En d'autres termes, l'effacement de l'auteur m'intéresse autant que de regarder un courant d'air: j'y ai très peu à questionner.
Ceci dit, Guillaume propose l'effacement du medium et non celui de l'auteur.
Quant à moi, je mélange allègrement les deux car je ne conçois pas de medium non assumé par son auteur (ce qui rejoint l'idée qu'il y a forcément quelqu'un derrière un viseur). Et quand bien même il n'y en a pas (dans le cas des images aériennes par exemple) je pressens toujours une volonté (ça me rappelle certaine discussion où il était dit qu'image = message…)
Cela peut-il permettre de reformuler notre rapport au monde?
Il faudrait déjà y arriver. Ensuite, je ne pense pas, non. Ce qui change le monde, c'est de voir autrement, ou plus loin. En ce sens, la photographie numérique ne changera pas tant notre rapport au monde que ne l'a fait l'apparition de la photographie.
[…]
En y repensant, peut-être que si. Je me souviens d'une anecdote, qui prend place dans la gare d'une petite ville au milieu des montagnes dans les Alpes du sud. Un matin, un train de nuit arrive, tout rempli de collégiens qui se préparent sans doute à quelque chose comme une classe verte. J'entends l'un d'eux: «Waaah! C'est trop beau!
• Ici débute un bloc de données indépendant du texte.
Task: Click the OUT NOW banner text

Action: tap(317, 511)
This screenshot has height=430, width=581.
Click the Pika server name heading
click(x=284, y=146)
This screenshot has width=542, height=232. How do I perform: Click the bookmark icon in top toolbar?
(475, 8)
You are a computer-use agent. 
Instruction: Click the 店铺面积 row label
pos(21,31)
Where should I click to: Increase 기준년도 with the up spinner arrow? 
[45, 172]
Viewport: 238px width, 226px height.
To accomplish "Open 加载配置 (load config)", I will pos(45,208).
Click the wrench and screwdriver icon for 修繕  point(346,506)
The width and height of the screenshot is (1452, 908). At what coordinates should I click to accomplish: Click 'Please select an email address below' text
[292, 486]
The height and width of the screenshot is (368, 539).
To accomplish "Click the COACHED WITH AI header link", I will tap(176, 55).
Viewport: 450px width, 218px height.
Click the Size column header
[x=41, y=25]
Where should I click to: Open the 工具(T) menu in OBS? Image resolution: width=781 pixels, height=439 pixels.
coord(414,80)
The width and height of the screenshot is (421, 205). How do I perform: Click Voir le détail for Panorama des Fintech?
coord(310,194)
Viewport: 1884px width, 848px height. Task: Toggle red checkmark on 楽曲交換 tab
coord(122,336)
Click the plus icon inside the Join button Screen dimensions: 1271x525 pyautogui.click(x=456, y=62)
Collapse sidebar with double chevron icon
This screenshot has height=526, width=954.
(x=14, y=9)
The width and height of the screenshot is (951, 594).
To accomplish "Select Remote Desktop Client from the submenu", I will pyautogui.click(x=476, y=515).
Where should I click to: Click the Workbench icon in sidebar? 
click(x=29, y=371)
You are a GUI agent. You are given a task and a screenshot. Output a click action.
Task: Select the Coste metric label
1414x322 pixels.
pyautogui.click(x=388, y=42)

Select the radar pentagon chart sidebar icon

On dirait une image de synthèse!»
Peut-être que le numérique vient nimbé d'une aura de perfection technique, voire même d'une capacité à révéler le beau (autre anecdote: certains appareils numériques avec un mode "portrait anti-rides", véridique) que l'on ne peut même pas voir en vrai?
Alors peut-être qu'au bout d'un moment, on finira blasé. Ah bon, on l'est déjà?
Enfin, moi, pour ce que j'en pense… D'ailleurs, n'y portez pas trop attention, je ne pratique pas la prise de vue numérique!